Another of the author’s pivots might predict whether you find his approach enchanting or somewhat dizzying: For about 60 pages near its middle, the book becomes a group literary biography, primarily of the novelist Thomas Mann and the poet Marianne Moore. We see Moore and her mother living together in Greenwich Village “like anchorites.” We are in Virginia for a series of three lectures on the sea given by Auden in 1949. This extended section is certainly connected to Dürer: Moore and Mann both referenced him in their own work; Auden considered him in the lectures. But it requires you to stretch along with Hoare.

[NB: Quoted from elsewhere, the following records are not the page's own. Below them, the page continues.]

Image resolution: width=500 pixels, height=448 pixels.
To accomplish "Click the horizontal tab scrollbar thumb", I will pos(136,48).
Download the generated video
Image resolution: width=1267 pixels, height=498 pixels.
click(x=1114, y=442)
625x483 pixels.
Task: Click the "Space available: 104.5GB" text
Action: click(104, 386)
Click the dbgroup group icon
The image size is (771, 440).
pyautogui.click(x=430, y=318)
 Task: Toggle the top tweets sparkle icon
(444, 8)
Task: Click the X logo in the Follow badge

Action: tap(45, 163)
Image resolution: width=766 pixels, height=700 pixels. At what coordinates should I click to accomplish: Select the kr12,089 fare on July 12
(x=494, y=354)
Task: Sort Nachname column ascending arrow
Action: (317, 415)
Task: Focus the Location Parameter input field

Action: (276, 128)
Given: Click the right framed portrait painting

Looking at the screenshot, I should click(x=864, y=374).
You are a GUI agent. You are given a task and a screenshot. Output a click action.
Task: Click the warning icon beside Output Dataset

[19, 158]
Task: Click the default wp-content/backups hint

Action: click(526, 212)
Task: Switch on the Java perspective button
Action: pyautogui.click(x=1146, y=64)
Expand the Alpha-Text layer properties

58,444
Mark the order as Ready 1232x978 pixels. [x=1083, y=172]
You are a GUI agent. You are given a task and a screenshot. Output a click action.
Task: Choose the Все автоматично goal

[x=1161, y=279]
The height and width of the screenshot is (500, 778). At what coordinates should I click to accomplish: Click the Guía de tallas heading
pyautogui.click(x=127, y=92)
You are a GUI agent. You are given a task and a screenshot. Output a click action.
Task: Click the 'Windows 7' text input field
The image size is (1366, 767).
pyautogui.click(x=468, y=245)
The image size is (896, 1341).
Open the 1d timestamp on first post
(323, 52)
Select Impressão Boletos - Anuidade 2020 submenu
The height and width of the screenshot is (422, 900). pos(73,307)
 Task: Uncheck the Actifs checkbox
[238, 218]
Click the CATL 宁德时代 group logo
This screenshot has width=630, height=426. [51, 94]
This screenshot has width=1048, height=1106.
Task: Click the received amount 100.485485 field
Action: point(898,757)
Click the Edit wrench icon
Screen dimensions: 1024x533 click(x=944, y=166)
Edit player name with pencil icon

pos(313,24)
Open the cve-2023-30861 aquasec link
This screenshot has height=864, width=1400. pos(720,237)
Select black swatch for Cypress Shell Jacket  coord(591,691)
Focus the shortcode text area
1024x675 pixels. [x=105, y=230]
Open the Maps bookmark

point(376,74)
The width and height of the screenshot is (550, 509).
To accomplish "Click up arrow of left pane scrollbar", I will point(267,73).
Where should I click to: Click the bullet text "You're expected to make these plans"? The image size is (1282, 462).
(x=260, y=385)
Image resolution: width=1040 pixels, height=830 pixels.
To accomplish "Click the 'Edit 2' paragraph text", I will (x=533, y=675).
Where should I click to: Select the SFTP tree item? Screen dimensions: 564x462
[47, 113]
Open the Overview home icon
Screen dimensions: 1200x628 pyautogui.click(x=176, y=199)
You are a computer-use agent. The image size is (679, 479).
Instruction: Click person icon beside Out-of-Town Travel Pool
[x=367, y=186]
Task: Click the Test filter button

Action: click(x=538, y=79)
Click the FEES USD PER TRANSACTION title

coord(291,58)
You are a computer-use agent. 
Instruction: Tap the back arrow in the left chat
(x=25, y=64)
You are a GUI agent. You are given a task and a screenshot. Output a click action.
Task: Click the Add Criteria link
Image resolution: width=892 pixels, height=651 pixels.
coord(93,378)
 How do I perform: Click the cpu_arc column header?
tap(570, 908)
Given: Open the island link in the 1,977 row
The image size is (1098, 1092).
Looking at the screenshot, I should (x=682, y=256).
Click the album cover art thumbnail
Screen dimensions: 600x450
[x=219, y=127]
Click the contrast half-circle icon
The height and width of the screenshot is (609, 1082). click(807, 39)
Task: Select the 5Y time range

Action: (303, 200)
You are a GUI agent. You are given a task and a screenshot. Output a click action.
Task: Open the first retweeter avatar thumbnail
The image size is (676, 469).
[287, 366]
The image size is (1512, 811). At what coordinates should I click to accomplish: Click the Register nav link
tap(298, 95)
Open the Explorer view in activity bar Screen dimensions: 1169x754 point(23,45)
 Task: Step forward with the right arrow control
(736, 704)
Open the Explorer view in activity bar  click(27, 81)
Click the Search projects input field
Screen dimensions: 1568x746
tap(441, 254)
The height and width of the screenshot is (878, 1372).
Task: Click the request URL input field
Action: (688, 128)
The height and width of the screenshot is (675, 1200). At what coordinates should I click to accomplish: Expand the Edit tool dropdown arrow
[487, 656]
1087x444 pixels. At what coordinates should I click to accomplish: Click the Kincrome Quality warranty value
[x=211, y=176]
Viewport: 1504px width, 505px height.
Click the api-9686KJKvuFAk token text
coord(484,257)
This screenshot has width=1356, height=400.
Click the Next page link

One of his methods is to quickly hop across historical lily pads: In the span of three pages, the art historian Erwin Panofsky publishes his biography of Dürer in 1943; his son Wolfgang Panofsky is recruited to the Manhattan Project the same year; Wolfgang observes the Trinity test in New Mexico and mentions making sketches of the explosion; then we’re 500 years earlier, and Dürer is awaking from a dream “in which he saw great deluges fall from the sky.” The next morning, the artist wrote of the dream image: “It fell with such swiftness, wind and roaring.” He painted it, “as I had seen it”; not terribly dissimilar from a nuclear mushroom cloud.
Somehow, Hoare’s frequent cuts between the present, the recent(ish) past and more distant history end up feeling like no cuts at all; instead of whiplash or disorientation, what results is an almost calm feeling of all these times existing simultaneously, in the moment of reading.
If Hoare’s overall tone is self-serious, he allows glimpses of the ridiculousness that can come with fixation. Museum guards need to tell him to stand back from paintings lest he trip security alarms. He opts for a localized anesthetic during a surgery, and while the doctors are working he begins talking to them about … whales.
That surgery is part of the book’s final sections, which become more intimately memoiristic. The operation was undergone to correct Dupuytren’s contracture, a condition that causes fingers to curl in toward the palm. Hoare being Hoare, before he gets us to the operating room he spends a few pages sketching the life of the Parisian doctor whose name was given to the condition, and then mulling some historical representations of it.
Near the end, he writes movingly of his mother’s death and of Dürer’s final, honest self-portrait, when the artist was far beyond the intense, confident beauty of the earlier paintings.
This book requires patience, and a mild tolerance for passing clouds of pretension or obscurity; but these hazards are just residual effects from the forceful weather system that is Hoare’s imagination. He almost inevitably begins writing at one point about W.G. Sebald, a kindred spirit whom he came to know. Hoare’s recap of Sebald’s “The Rings of Saturn” is the summary of one digressive book nested inside another. Hoare says that book “pulls you in like the tide.” And if you just get in far enough, so does this one.